Parental quality in a subterranean termite
An aspect of termite evolution that should be a source of envy to entomologists studying social Hymenoptera, is that the evolutionary antecedents of eusociality are well understood. Termites are clearly the sister group to subsocial wood roaches (genus Cryptocercus), whose biparental behaviour can be used to reconstruct the parental behaviour and life history of the common ancestor of wood roaches and termites (Bourguignon et al. 2015; Nalepa 2015). This ancestor would have lived in family groups in which both parents cared for slow-developing juveniles that took years to reach maturity at a relatively large body size. The necessity for high-cost parenting probably limited this ancestor to a semelparous life history like that of wood roaches, producing one batch of offspring over its lifetime. Since diverging from their roach-like ancestors, termites have “miniaturized”, increased their fecundity, and become iteroparous and eusocial, living in colonies in which the vast majority of juveniles are raised by alloparental workers rather than by their own parents (Nalepa 2010). Nevertheless, termites have retained a crucial subsocial phase in their life histories, because colonies are founded by a single female and male (queen and king) which raise the first offspring themselves. It can take months for these first offspring to mature into workers that raise subsequent offspring, taking over the parental care duties that then allow the royal pair to focus on egg production (Chouvenc and Su 2017). Therefore, just as in their subsocial ancestors, the ability of queen and king termites to care for this first brood is crucial to colony success. An important component of high-quality parenting in termites is their ability to produce the hindgut secretions with which they feed their offspring. In this, larger parents with more stored resources likely have an advantage, and so should produce more workers. The more workers they produce, the more likely it is that they and their offspring will survive this first crucial, subsocial stage of colony development.
The Asian subterranean termite, Coptotermesgestroi, is a relatively small species endemic to southeast Asia. It is also one of the world’s most destructive invasive species, especially in urban cities in warm climates. Their wood-eating habits pose a threat to both human infrastructure and urban ecosystems. Like other members of this family (Rhinotermitidae), colonies are initiated by a single queen and king that pair up during a mating flight, then find a suitable nest site, create a nesting chamber, and lay their first batch of 15–30 eggs.

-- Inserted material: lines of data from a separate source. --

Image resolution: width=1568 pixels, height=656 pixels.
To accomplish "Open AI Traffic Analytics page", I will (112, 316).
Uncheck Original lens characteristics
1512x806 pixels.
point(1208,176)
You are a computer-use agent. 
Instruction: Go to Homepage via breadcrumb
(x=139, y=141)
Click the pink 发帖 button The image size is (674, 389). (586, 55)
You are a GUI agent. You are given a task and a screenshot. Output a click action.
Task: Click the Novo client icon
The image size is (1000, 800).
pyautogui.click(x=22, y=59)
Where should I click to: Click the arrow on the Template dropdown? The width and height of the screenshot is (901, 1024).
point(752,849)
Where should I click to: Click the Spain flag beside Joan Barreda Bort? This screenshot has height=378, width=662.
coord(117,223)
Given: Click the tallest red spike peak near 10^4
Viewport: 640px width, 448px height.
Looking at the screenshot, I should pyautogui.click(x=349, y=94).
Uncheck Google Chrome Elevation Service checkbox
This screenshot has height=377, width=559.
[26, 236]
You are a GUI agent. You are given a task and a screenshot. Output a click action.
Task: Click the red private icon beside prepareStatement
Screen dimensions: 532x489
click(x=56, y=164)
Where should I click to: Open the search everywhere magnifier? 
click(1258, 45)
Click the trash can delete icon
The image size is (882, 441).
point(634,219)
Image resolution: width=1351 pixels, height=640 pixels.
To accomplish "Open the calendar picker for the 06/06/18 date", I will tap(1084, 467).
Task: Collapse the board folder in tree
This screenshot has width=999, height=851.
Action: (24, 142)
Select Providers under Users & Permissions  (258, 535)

From these modest beginnings, colonies eventually can grow to contain millions of individuals. In this issue, Chouvenc (2019) experimentally investigates the relationship between parental size and colony survival through the crucial subsocial stage of new colonies. Chouvenc collected thousands of alates during mating flights, then set up 175 pairs representing a range of female and male size combinations. Each pair was weighed and then introduced to a rearing unit, in which they lived for the next 9 months, when colony survival and productivity were assessed. The initial weights of the founding queen and king were significant predictors of both colony survival and total biomass. Larger queens and kings lost more weight over the 9 month period, probably because they had provided more resources to offspring. A biologically significant proportion of the variance (27%) in colony biomass was explained by parents’ initial weights, suggesting directional selection for larger alate body size as one important trait influencing parental quality in termites. In contrast, the small sizes of termite alates in comparison to subsocial wood roaches implies that since termites became eusocial, there has been long-term selection for smaller body size in concert with production of much higher numbers of offspring (Nalepa 2010). The limits to this “miniaturization” process can be seen in Chouvenc’s study. The current alate size of a given species likely represents a compromise between these two opposing selective forces, resulting in a presumably optimal balance between the quality and quantity of alates produced by a mature termite colony.
In many animals, offspring requirements for parental care and other resource investments, constrain the number and size of offspring that they produce (Smith and Fretwell 1974). The evolution of eusociality in termites evidently has not removed this constraint on parental investment from their life history. The existence of a crucial subsocial phase in the life cycle of termites reminds us that it may be an oversimplification to conceptualize queens as specialized egg-layers and workers as brood-carers. Before they get to the “reproductive specialist” phase of their lives, termite queens and kings, as well as the queens of many ants, wasps, and bees, must first provide all the resources and parental care necessary for raising their brood, just as their non-social ancestors did, once upon a time.